1. Questions to the First Minister – in the Senedd on 29 January 2019.
2. What is the Welsh Government’s strategy for reducing the cost of agency working in the NHS? OAQ53329
I thank the Member for that question. A new control framework has enabled a reduction of £30 million in agency working costs in the Welsh NHS over the last financial year. A set of priority actions from that work has been identified for the second phase of our action in this area.
Thank you very much, First Minister. Clearly, we have to replace people if members of staff become sick, particularly at very short notice. But it seems that there is an issue with the use of agencies that don't passport on what the health board is paying for those staff, as opposed to having bank workers who are able to come in at short notice. So, I think there's a particular issue here around the cost of agency working, which some health boards are managing much less efficiently than others. I'm glad to hear about the new strategic plan that the Government has, because I'm sure this money could be better spent on patients.
Llywydd, I thank the Member for that supplementary question. She's quite right to point to the fact that there are different sorts of agency spending. Some agency spending, where staff are brought in to cover parental leave, or study leave, for example, is planned agency spending and is necessary in any large organisation such as the NHS. The plan has been drawn up to bear down on the costs of non-planned use of agency staff, and there, as Jenny Rathbone has said, some health boards have already made greater progress than others. Cardiff and Vale University Local Health Board, in the area that she represents, spends on agency 1.8 per cent of its pay costs as a whole, and that is the lowest percentage of any local health board in Wales. The second phase of the work that I mentioned in my opening answer will involve all health boards in Wales learning from one another, but it will also, in the way the Member said, consider the benefits of an all-Wales staff bank, so that we can use the staff that we have more directly under our employment in order to bring down costs but also to provide a better service.

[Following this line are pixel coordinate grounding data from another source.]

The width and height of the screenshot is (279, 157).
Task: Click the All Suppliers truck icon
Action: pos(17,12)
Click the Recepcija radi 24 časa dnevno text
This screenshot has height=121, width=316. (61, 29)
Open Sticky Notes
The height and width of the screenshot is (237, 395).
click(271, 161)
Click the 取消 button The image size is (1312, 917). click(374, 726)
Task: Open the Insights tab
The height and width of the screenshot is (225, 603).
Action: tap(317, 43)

First Minister, I'm sure you'll want to commend the work of the Auditor General for Wales, who has pointed out that 82 per cent of this spend is to cover for vacancies. And he also says there's a real issue of skills shortages and poor data, especially the lack of consistent and comparable data, which is impeding the leadership that we need from the health boards. What are you going to do with his observations there, and how soon might we see better performance in this important area?

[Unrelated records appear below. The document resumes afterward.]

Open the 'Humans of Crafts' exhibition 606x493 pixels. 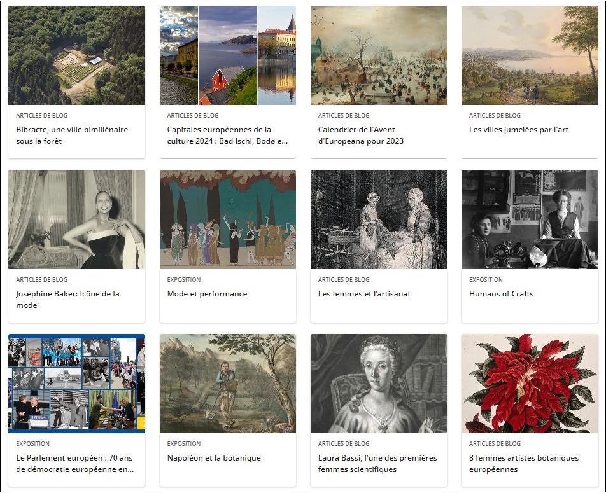tap(501, 294)
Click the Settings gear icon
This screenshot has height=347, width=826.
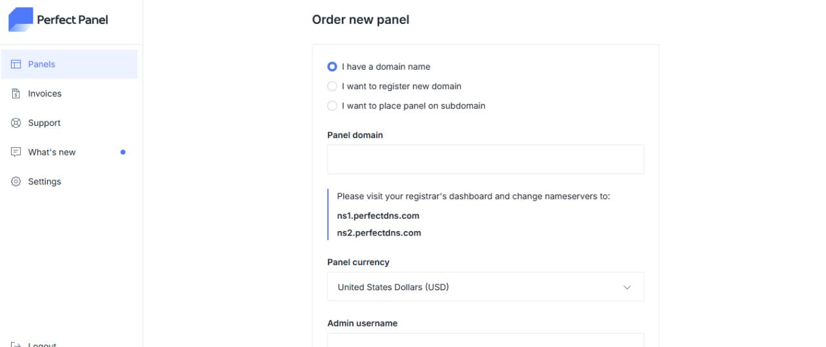(16, 182)
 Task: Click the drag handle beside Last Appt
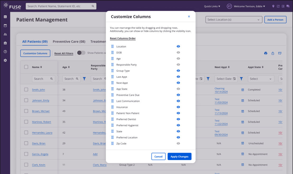tap(112, 77)
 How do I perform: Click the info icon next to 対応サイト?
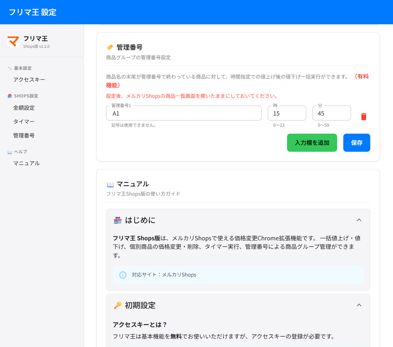pos(123,275)
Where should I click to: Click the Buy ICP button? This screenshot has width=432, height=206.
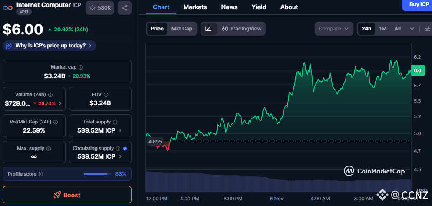(419, 4)
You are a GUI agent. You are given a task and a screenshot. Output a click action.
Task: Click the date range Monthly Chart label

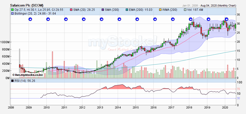211,5
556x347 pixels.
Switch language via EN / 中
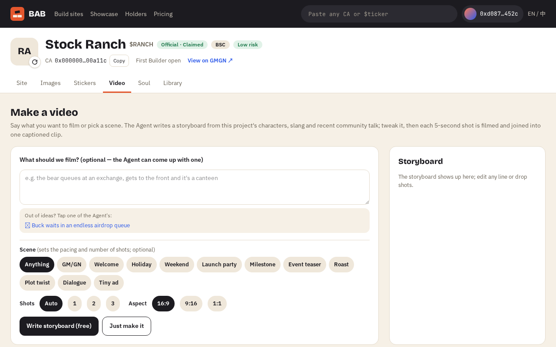(536, 14)
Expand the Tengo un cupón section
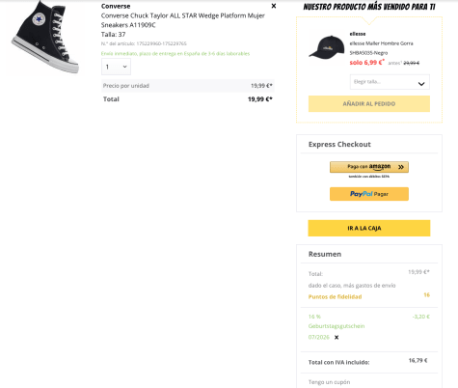458x388 pixels. tap(329, 382)
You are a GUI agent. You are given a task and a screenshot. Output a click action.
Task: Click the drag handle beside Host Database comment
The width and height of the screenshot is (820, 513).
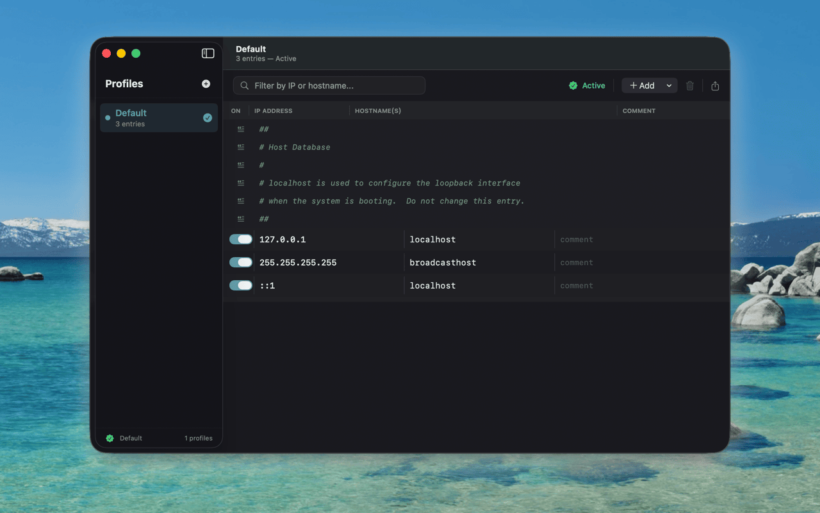pos(240,147)
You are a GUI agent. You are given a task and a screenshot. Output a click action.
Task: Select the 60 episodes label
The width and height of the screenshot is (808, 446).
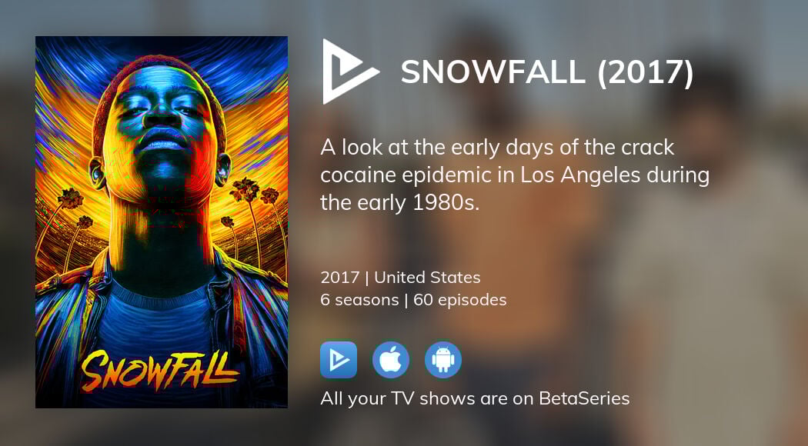[x=459, y=300]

I thank David Melding for that. I do, of course, welcome the report of the Wales Audit Office. It was that report that highlighted the fact that there had been a reduction of £30 million in the cost of agency working staff in the last year in the NHS. And it was a balanced account of the achievements that have been made in Wales, but also pointing to new ways in which we can address skills shortages and costs in the future. In the second phase, which I've mentioned already, there will be further development of data collection, to provide standardised national data, to enable benchmarking and monitoring of improvement in spend, directly in response to some of the work that the auditor general summed up in his report.

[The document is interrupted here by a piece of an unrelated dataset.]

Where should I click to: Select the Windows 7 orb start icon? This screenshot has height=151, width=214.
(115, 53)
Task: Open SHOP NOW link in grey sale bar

I'm sure that the First Minister will be aware that one of the issues leading to the problems with agency staffing is problems with retention in the nursing workforce. One of the reasons for these problems of retention, in some cases, is a lack of flexibility. I'm aware of a number of cases where nurses have asked for flexible working patterns on the wards where they're employed, and the local health boards have been unable to provide, or unwilling to provide, those flexible working patterns. Those nurses have then left their positions, gone to work for agencies and ended up in exactly the same wards, doing exactly the same work, costing the national health service more money, but receiving the flexibility that they've asked for, to enable them, for example, to balance their family responsibilities with working in the NHS. If there is one case of this, this is too many, I'm sure the First Minister would agree with me. A number of such cases have been drawn to my attention. What more can the First Minister do, working with the Minister for Health and Social Services, to ensure that local health boards take a more flexible and pragmatic approach to providing nursing staff with flexible working opportunities and to promote the retention of these highly skilled members of staff directly in our national health, rather than employing them through agencies?
Well, Llywydd, I do agree directly with the main point that Helen Mary Jones has made. If you think of staffing in the NHS, there are three consecutive issues that you have to think about. First of all, there is training of new staff to come into the NHS, and, for the fifth year in a row, we have record spend in supporting health professional education and training in Wales, with record numbers of people being trained to come into the nursing profession in Wales. The second issue is recruitment. Having trained people, you have to recruit them, and the number of nurses, midwives and health visitors in Wales was up by 134 again last year. We have a record high number of people recruited into the health service, but then we have to retain them in the way that the Member said. And the message I always gave to the health service, and I know it's repeated by Vaughan Gething, is that they must show maximum flexibility in order to retain the skilled and dedicated staff that they have. And the question should not be, 'How does this person fit into the health board's patterns?' but, 'What can the health board do to enable that person's needs to be responded to flexibly?' in order that we can retain that person who has been often expensively trained, where investment has been made in them while they work for the health service, and where there is every reason why a local health board should do everything they can, in as flexible a way as they can, to go on retaining the service of that person for as long as they possibly can.